Usage
=====

If you're looking for a quick start, head over to the `tutorial <tutorial.html>`__.
This page has more complete usage information and a better breakdown of the functionality.

Dependencies
-------------

dammit has three components. The first, `dependencies`, checks whether you have the dependencies installed
correctly and warns you if not. It is run with::

    dammit dependencies

There isn't much to this command; either you have the dependencies or you don't. If you don't,
there are instructions for getting them on the `installation <installation.html>`__ page.

Databases
---------

The next component is the `databases` subcommand.
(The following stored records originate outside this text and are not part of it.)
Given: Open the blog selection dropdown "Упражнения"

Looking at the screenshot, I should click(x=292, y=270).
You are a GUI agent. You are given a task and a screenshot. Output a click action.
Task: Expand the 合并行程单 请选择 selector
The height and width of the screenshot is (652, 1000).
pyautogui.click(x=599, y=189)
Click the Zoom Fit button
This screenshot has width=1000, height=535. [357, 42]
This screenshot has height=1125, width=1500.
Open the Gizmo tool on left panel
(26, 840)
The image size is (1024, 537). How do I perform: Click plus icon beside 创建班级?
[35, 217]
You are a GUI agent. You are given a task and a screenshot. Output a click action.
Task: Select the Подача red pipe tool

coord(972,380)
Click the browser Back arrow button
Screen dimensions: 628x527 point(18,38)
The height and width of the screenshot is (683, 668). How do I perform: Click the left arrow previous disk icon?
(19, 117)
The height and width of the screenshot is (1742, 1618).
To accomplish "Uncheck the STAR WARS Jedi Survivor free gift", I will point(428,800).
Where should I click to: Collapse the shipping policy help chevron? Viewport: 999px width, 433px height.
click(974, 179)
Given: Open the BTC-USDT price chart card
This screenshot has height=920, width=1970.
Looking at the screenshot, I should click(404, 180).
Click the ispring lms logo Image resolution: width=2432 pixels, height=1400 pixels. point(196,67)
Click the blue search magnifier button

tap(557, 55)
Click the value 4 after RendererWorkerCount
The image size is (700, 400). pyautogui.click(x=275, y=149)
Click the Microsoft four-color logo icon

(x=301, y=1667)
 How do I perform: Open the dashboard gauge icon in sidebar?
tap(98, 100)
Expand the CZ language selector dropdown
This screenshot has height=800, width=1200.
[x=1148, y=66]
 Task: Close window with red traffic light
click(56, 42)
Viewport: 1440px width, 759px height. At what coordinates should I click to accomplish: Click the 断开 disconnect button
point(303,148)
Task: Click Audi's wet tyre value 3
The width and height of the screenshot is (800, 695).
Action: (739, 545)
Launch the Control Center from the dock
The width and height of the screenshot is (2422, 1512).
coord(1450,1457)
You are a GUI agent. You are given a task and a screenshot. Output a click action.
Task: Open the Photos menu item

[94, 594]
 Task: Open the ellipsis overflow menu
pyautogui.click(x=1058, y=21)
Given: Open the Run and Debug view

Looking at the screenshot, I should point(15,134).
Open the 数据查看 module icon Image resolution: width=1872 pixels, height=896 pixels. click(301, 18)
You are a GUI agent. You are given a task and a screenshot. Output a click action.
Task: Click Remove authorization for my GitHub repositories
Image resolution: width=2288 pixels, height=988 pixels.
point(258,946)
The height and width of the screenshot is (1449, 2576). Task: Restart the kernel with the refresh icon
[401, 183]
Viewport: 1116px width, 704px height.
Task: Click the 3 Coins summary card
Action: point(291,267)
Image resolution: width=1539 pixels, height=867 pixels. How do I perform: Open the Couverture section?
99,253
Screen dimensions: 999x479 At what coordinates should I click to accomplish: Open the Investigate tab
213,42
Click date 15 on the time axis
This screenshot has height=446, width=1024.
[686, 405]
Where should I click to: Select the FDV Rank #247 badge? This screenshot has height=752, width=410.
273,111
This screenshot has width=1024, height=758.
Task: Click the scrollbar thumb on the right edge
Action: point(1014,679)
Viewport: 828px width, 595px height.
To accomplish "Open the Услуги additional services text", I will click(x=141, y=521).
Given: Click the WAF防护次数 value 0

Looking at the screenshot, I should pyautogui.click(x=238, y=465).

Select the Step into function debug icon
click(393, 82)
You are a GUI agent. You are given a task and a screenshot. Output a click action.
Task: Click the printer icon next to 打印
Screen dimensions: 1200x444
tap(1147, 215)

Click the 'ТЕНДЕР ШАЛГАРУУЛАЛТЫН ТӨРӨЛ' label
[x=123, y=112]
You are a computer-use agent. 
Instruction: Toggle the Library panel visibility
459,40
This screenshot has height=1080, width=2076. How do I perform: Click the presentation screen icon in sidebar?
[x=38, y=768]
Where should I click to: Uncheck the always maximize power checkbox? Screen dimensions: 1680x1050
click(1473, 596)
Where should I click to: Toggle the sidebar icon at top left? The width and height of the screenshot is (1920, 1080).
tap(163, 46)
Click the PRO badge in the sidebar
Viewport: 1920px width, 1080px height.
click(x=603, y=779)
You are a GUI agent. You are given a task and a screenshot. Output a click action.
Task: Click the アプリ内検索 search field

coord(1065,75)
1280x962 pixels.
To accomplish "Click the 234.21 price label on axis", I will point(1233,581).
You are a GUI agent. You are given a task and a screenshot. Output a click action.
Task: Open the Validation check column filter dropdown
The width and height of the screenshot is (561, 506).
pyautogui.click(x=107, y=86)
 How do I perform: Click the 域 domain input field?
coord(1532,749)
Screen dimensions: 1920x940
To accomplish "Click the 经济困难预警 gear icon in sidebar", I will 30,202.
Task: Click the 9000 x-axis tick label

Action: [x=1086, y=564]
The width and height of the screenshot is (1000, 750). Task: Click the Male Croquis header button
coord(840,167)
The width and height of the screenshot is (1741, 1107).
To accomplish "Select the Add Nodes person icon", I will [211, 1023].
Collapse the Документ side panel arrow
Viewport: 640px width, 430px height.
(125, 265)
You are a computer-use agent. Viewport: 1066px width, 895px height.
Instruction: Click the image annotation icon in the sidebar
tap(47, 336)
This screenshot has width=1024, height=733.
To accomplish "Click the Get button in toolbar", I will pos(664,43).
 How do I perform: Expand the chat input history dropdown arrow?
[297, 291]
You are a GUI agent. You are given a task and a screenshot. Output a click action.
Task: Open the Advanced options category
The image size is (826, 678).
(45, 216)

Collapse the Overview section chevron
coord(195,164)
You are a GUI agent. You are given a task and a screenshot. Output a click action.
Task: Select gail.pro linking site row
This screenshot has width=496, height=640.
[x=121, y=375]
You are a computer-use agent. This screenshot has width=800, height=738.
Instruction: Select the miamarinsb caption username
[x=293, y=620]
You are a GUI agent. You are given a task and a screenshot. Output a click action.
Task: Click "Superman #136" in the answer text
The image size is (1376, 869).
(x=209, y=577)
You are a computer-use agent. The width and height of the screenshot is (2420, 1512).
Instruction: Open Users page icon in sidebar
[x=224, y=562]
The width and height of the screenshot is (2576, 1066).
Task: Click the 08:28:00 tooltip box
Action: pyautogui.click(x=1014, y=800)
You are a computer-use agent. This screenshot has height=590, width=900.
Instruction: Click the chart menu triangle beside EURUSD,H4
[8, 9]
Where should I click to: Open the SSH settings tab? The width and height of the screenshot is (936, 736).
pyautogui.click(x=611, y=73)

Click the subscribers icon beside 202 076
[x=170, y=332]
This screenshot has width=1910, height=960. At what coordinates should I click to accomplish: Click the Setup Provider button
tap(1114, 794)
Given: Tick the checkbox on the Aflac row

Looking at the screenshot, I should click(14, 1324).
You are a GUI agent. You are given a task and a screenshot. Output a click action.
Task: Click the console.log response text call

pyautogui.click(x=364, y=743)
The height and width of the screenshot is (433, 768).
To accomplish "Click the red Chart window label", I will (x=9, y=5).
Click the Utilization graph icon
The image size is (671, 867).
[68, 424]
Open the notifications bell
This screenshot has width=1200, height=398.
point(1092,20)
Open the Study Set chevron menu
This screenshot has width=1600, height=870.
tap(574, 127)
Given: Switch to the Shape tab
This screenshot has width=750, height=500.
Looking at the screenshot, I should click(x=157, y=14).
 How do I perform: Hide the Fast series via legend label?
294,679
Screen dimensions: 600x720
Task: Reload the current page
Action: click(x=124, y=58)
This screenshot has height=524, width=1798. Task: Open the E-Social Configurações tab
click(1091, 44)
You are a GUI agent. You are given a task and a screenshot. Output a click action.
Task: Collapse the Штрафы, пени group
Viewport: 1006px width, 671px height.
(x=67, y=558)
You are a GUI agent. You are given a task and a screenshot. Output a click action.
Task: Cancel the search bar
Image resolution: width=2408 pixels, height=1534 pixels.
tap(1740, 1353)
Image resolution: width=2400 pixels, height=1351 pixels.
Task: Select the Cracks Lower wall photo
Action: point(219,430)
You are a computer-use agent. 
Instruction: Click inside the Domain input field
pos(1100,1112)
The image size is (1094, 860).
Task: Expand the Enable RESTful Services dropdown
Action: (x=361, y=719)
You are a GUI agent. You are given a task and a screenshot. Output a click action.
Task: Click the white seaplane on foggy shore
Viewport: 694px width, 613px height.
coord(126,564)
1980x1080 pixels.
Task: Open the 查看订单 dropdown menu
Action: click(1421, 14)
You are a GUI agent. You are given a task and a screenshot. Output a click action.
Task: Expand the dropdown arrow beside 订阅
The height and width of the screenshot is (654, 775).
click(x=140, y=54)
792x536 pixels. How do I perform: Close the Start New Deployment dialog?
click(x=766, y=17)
This handles all of dammit's
external data; the documentation can be found `here <databases.html>`__.

Annotation
----------

The `annotate` command runs the BUSCO assessment, assembly stats, and homology searches,
aggregates the results, and outputs a GFF3 file and annotation report. It takes the ``--full``,
``--database-dir``, and ``--busco-group`` options in the same manner as the `databases` command.
Additionally, it can specify an optional output directory, the number of threads to use with
threaded subprograms like HMMER, and a list of user-supplied protein databases in FASTA format. A
simple invocation with the default databases would look like::

    dammit annotate <transcriptome.fasta>

While a more complex invocation might look like::

    dammit annotate <transcriptome.fasta> --database-dir /path/to/dbs --busco-group vertebrata --n_threads 4 --user-databases whale.pep.fasta dolphin.pep.fasta

User databases will be searched with CRBB; this runs `blastx`, so if you supply ridiculously huge
databases, it *will* take a long time. Future versions will use LAST for all searches to
improve performance, but for now, we're stuck with the NCBI's dinosaur. Also note that the
information from the deflines in your databases will be used to construct the GFF3 file, so if your
databases lack useful IDs, your annotations will too.